We forget that our children need to hear the same things we need as adults in our relationships! We want to feel special, honored, not taken for granted. We don’t want to wait until we are “good” to get these messages. There is no reason to hold back on some of these sentiments as you build trust and bonding (yes, as with any relationship, you are building trust with your kids.) 

Here are some loving things  you can say to your child that may not have occurred to you. You don’t need a reason, a good grade, or even compliant behavior to say them.

1. Rewarding the relationship:

“I hope you enjoy your child when you have one as much as I enjoy you”

“Thank you for spending time (walking, cooking, playing, reading…) with me.

“I really like you. You’re fun to be around.”

“When I was your age I loved when my mom /dad did x with me. It made me feel special. I hope you feel that way too sometimes.”

“I really enjoy your (humor, talent, cuddling…). It makes me (laugh, feel loved, feel excited for you…).”

“I’m so lucky to be your (mom/dad).”

“You are a joy to have around.”

2. Honoring the person over the behavior:

“When I’m mad or frustrated I’m always loving you still.”

“You are a jewel to me. You are treasured. “

3. Honoring the child’s growing skills and his/her willingness to be generous: 

“Thank you for your patience (shopping/ waiting…). I appreciated it and enjoyed your company.”

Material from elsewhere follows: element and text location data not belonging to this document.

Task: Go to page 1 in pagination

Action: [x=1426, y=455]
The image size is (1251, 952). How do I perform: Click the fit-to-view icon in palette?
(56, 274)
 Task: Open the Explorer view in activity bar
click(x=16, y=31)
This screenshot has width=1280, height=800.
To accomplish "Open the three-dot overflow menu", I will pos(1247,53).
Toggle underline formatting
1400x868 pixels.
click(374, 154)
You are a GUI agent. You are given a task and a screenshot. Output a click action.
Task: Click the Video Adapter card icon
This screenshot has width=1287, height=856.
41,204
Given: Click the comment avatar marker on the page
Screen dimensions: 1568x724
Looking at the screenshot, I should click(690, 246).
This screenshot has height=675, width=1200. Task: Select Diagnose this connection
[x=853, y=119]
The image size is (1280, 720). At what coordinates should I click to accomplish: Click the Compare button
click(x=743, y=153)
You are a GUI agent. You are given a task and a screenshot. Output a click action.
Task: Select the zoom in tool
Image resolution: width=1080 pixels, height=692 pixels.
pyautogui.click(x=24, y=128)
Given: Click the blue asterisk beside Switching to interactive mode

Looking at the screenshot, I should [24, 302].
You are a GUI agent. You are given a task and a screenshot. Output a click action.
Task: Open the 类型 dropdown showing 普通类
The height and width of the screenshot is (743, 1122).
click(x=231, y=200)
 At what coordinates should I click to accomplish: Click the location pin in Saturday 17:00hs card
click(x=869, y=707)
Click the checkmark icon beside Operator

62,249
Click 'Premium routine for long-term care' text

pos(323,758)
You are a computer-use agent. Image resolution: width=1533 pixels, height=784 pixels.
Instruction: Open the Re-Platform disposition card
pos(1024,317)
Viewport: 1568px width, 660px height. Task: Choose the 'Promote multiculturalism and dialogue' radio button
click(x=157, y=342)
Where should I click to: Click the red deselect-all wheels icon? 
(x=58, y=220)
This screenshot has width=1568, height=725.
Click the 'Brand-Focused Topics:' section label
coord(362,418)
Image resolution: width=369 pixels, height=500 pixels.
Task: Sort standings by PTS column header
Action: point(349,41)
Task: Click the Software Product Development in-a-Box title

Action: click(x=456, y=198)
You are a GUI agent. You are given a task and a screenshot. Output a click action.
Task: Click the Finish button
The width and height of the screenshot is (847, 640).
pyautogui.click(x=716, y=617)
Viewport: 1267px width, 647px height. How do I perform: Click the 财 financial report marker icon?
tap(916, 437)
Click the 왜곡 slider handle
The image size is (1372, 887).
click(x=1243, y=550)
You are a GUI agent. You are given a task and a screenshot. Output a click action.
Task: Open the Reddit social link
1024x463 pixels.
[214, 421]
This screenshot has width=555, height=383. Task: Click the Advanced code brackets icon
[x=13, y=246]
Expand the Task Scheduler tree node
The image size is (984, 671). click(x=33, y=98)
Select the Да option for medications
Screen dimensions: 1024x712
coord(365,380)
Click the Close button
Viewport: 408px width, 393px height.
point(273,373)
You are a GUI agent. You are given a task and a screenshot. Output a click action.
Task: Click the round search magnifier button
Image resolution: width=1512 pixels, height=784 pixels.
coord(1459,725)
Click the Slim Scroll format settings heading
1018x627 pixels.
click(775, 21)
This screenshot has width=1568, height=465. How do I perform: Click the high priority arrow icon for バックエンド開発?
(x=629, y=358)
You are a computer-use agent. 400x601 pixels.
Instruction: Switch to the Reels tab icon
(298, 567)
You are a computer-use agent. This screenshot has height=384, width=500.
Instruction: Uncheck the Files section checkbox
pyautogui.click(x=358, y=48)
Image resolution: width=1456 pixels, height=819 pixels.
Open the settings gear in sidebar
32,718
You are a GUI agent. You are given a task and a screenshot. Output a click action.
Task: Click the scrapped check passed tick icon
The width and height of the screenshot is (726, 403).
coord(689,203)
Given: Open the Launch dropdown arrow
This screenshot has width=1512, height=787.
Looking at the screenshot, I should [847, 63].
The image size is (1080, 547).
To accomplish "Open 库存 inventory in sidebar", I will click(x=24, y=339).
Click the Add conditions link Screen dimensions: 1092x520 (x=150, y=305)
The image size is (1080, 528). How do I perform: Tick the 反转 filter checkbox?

“I know it was hard to (wait/shop…) I appreciated it and enjoyed the time with you.”

4. Relating importance:
 
“I missed you today! I thought about you today!”

5. Honoring autonomy:

“I like when you have opinions. I see you are your own person!”

“I see how this skill ( insert skill or trait) has really grown in you. (With my child its sense of humor, love of reading, being kind to others.).”

My own Granny would say to me: “I love you but I also really like you.” Does your child know you like them? It doesn’t hurt them to hear it. A lot.